**Aim:** Transcribe the lines of the entries below word for word, from the line that contains "The image size is (1828, 1028)." through the line that contains "(656, 509).", inclusive.

**Provided entries:**
########

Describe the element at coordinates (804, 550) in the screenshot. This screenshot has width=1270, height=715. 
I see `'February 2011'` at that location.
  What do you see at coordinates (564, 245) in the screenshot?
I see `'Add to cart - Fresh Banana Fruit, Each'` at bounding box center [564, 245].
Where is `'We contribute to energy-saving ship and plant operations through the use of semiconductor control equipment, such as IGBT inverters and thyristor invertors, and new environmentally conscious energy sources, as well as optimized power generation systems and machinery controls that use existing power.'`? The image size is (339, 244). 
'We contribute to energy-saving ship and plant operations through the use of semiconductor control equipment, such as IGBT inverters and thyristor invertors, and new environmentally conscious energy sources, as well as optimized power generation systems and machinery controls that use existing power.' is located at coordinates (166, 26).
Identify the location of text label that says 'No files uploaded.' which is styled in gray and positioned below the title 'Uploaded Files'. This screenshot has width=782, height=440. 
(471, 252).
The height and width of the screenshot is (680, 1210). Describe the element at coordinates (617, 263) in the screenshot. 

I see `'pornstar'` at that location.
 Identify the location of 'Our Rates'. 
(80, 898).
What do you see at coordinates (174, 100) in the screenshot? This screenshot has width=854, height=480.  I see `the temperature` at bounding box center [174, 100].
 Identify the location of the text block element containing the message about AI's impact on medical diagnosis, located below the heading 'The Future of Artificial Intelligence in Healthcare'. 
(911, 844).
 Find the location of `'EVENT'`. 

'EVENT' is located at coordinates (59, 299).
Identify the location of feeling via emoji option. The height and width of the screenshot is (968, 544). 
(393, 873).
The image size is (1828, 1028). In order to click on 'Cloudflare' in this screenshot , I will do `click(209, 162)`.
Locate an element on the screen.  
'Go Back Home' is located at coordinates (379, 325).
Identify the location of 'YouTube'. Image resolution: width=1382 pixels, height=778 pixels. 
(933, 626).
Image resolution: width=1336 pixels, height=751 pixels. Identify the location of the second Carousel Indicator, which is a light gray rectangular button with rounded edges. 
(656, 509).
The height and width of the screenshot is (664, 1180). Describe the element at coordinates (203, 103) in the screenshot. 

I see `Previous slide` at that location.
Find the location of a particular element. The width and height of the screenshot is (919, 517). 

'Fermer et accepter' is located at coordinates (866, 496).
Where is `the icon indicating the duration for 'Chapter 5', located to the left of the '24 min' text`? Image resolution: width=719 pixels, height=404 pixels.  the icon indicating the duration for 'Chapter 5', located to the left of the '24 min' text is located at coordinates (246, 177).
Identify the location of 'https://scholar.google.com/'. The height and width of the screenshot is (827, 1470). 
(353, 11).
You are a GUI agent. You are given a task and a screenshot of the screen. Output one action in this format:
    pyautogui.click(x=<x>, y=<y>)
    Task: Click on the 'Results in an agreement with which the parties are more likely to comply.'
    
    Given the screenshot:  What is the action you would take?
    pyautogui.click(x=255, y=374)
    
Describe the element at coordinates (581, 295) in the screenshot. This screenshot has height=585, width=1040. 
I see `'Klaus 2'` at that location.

########

**Written answer:**
The image size is (1828, 1028). In order to click on 'Cloudflare' in this screenshot , I will do `click(209, 162)`.
Locate an element on the screen.  
'Go Back Home' is located at coordinates (379, 325).
Identify the location of 'YouTube'. Image resolution: width=1382 pixels, height=778 pixels. 
(933, 626).
Image resolution: width=1336 pixels, height=751 pixels. Identify the location of the second Carousel Indicator, which is a light gray rectangular button with rounded edges. 
(656, 509).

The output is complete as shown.